-------- INPUT MATERIAL
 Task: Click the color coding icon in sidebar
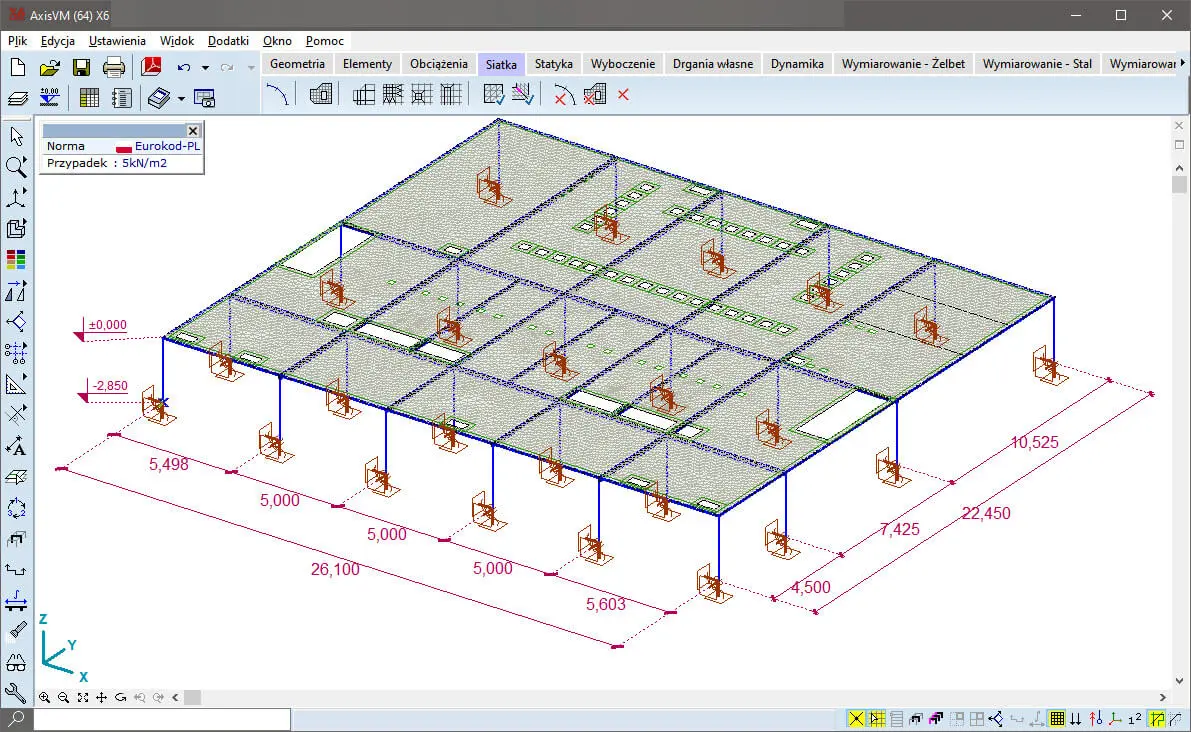click(16, 260)
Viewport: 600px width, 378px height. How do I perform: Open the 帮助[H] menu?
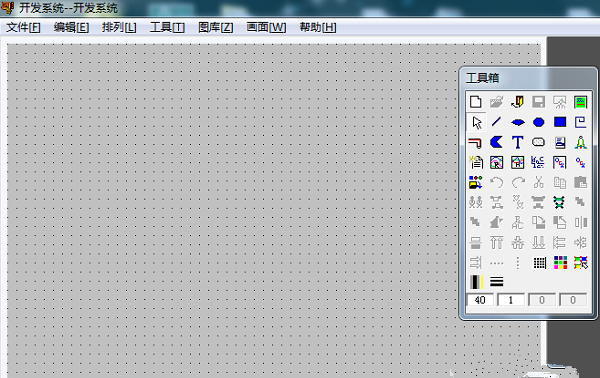pyautogui.click(x=318, y=28)
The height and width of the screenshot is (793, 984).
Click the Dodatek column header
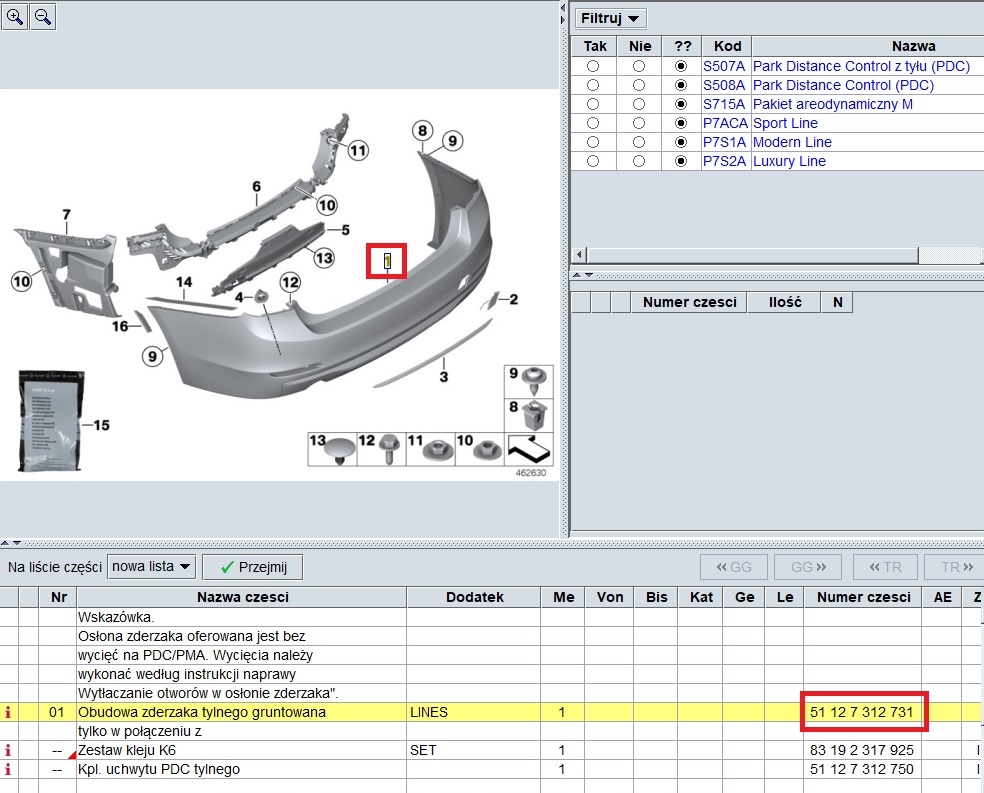coord(474,597)
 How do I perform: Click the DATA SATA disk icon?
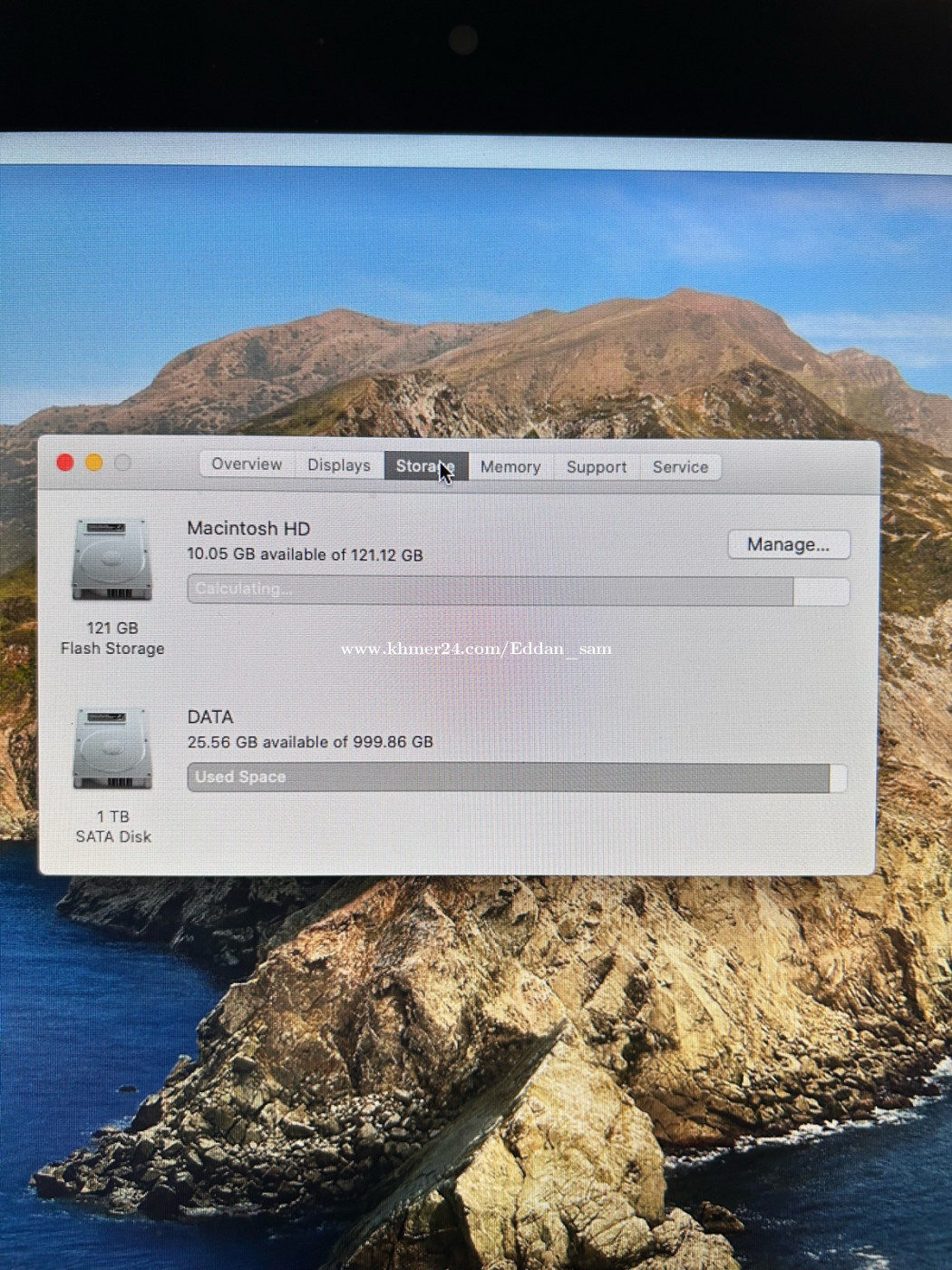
----------------
THE PROBLEM — Write out the records word for word, starting at the line that contains "Viewport: 600px width, 378px" and ending at the end of the records, including both ends. Leave out the pictures.

TASK ANSWER —
Viewport: 600px width, 378px height. How do I perform: Open the 帮助[H] menu?
pyautogui.click(x=318, y=28)
The height and width of the screenshot is (793, 984).
Click the Dodatek column header
coord(474,597)
 How do I perform: Click the DATA SATA disk icon?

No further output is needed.